### Quoted passage
Unified target dir: repo .cargo/config.toml sets CARGO_TARGET_DIR to target/ (relative to the repo root) so worktrees share one cache.
Anti-pattern: different shells export different CARGO_TARGET_DIR values (target-agent-ssot, target-ci-prepush, etc.). Each distinct root does not reuse incremental artifacts from target/.
Audit: run vox ci dev-loop-audit (or --json) before a long session; prefer one target dir per task, or unset CARGO_TARGET_DIR for inner-loop edits.
Inner loop: cargo check -p <crate> → cargo nextest run -p <crate> --profile ci (or filtered cargo test); reserve vox ci pre-push for push readiness. See AI dev loop overhead (2026).

Line endings (cross-platform)

Policy: LF for tracked source/docs/config (see root .gitattributes and .editorconfig). *.ps1 uses CRLF on checkout / in editors that respect EditorConfig.
CI gate: vox ci line-endings — forward-only by default (diff vs GITHUB_BASE_SHA…GITHUB_SHA in GitHub Actions, else HEAD~1…HEAD locally). Audit whole tree with --all. Override base with VOX_LINE_ENDINGS_BASE or --base <ref> (optional VOX_LINE_ENDINGS_HEAD, default HEAD).
TOESTUB: rule id cross-platform/line-endings / finding cross-platform/crlf (warning) on scanned languages — see governance.

ML / repo hygiene (Rust, not shell):

vox ci grammar-export-check — wired in the default .github/workflows/ci.yml Linux job after the CLI feature matrix; asserts grammar exports are non-empty (EBNF/GBNF/Lark/JSON-Schema).
######
### Data lines
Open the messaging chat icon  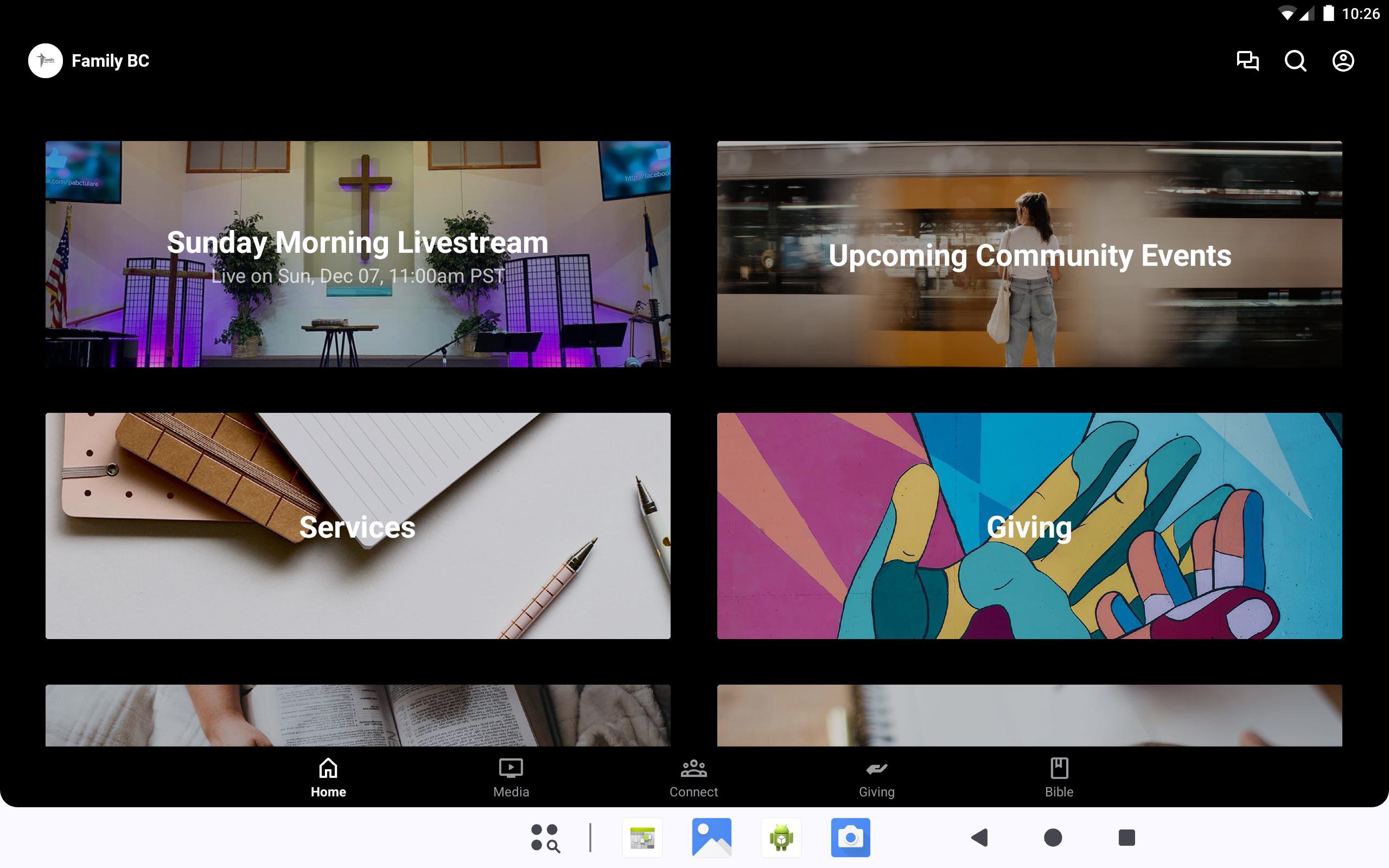tap(1247, 61)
######
- [Task requirements]:
a) In the build and CI notes, what does the repo .cargo/config.toml set CARGO_TARGET_DIR to?
b) Please retype the build and CI notes from "Audit: run vox" up to and including "VOX_LINE_ENDINGS_HEAD, default HEAD).".

- [Answer list]:
a) It sets it to target/, relative to the repo root.

b)
Audit: run vox ci dev-loop-audit (or --json) before a long session; prefer one target dir per task, or unset CARGO_TARGET_DIR for inner-loop edits.
Inner loop: cargo check -p <crate> → cargo nextest run -p <crate> --profile ci (or filtered cargo test); reserve vox ci pre-push for push readiness. See AI dev loop overhead (2026).

Line endings (cross-platform)

Policy: LF for tracked source/docs/config (see root .gitattributes and .editorconfig). *.ps1 uses CRLF on checkout / in editors that respect EditorConfig.
CI gate: vox ci line-endings — forward-only by default (diff vs GITHUB_BASE_SHA…GITHUB_SHA in GitHub Actions, else HEAD~1…HEAD locally). Audit whole tree with --all. Override base with VOX_LINE_ENDINGS_BASE or --base <ref> (optional VOX_LINE_ENDINGS_HEAD, default HEAD).